[rabbitmq-discuss] Lost messages in HA tests in a cluster
Pablo Molnar
pablomolnar at gmail.com
Tue Jan 31 22:51:44 GMT 2012
Hi all!
I'm doing some HA tests stressing my cluster and I'm experimenting lost
messages ONLY when the publisher lost the connection due a kill -9.
*Test OK*: Kill node while consuming:
1 - Setup a clean 3 node's cluster
2 - Execute producer with 10.000 messages connected to node A
3 - Wait producer to finish
4 - Execute consumer connected to node A
5 - While consumer is running kill node A
Result: The consumer reconnects to another node and consume the rest of
messages ok. All 10.000 messages were consumed ok.
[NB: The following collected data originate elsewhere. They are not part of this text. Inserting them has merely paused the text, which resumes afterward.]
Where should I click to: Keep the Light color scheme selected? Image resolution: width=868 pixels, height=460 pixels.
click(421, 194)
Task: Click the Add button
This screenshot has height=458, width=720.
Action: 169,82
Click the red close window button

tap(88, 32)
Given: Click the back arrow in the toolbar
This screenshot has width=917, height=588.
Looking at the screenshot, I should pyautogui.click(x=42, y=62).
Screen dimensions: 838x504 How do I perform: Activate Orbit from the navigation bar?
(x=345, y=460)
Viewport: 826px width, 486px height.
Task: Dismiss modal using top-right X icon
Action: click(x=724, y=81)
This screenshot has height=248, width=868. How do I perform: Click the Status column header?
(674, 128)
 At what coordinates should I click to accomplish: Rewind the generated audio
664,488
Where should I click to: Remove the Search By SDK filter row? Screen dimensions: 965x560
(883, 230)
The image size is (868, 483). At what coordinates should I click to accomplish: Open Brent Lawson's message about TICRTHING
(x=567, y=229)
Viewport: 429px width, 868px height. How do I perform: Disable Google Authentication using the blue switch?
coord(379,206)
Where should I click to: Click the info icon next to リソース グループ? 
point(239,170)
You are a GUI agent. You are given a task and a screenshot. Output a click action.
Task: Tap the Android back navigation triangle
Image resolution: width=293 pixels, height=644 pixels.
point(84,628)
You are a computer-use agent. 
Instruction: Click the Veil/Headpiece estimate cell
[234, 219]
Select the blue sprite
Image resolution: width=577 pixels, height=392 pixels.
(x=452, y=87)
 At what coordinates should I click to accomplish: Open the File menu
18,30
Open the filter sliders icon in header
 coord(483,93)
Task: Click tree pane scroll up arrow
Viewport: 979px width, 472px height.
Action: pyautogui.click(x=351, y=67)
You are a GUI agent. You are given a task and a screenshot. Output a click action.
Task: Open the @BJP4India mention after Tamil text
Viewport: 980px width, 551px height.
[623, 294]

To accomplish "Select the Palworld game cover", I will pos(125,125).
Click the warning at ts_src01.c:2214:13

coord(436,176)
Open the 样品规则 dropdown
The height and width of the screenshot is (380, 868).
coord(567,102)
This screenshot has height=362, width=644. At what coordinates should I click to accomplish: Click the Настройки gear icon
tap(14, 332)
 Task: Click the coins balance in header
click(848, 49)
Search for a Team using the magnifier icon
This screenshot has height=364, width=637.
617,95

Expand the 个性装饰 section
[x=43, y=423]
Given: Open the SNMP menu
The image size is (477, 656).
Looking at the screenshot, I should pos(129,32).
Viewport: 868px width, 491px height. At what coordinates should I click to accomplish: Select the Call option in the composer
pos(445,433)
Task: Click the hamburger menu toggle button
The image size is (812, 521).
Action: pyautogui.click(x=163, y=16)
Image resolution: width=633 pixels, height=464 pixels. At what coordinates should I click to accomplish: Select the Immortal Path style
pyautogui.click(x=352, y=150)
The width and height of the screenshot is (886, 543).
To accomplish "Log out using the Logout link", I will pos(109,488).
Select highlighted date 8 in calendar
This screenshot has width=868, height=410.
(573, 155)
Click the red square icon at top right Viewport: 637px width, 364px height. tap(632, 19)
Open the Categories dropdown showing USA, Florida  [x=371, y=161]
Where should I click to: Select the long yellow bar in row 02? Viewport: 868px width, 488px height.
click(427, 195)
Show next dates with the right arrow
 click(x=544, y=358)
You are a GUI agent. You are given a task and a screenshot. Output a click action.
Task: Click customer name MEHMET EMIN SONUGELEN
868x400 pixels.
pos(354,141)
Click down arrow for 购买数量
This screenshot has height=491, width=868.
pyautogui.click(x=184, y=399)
*Test FAILED*: Kill node while producing:
1 - Setup a clean 3 node's cluster
2 - Execute consumer to start listening connected node A
3 - Execute producer with 10.000 messages connected to node A
4 - While producer is running kill node A
Result: The producer reconnects fine (the consumer too) and keep publishing
but some of the messages* already published* to node A are lost.
These are my settings:
rabbitmqctl status
Status of node 'rabbit at i-00000007-asm' ...
[{pid,11339},
{running_applications,
[{rabbitmq_management,"RabbitMQ Management Console","2.7.1"},
{rabbitmq_management_agent,"RabbitMQ Management Agent","2.7.1"},
{amqp_client,"RabbitMQ AMQP Client","2.7.1"},
{rabbit,"RabbitMQ","2.7.1"},
{os_mon,"CPO CXC 138 46","2.2.4"},
{sasl,"SASL CXC 138 11","2.1.8"},
{rabbitmq_mochiweb,"RabbitMQ Mochiweb Embedding","2.7.1"},
{webmachine,"webmachine","1.7.0-rmq2.7.1-hg"},
{mochiweb,"MochiMedia Web Server","1.3-rmq2.7.1-git"},
{inets,"INETS CXC 138 49","5.2"},
{mnesia,"MNESIA CXC 138 12","4.4.12"},
{stdlib,"ERTS CXC 138 10","1.16.4"},
{kernel,"ERTS CXC 138 10","2.13.4"}]},
{os,{unix,linux}},
{erlang_version,
"Erlang R13B03 (erts-5.7.4) [source] [64-bit] [smp:2:2] [rq:2]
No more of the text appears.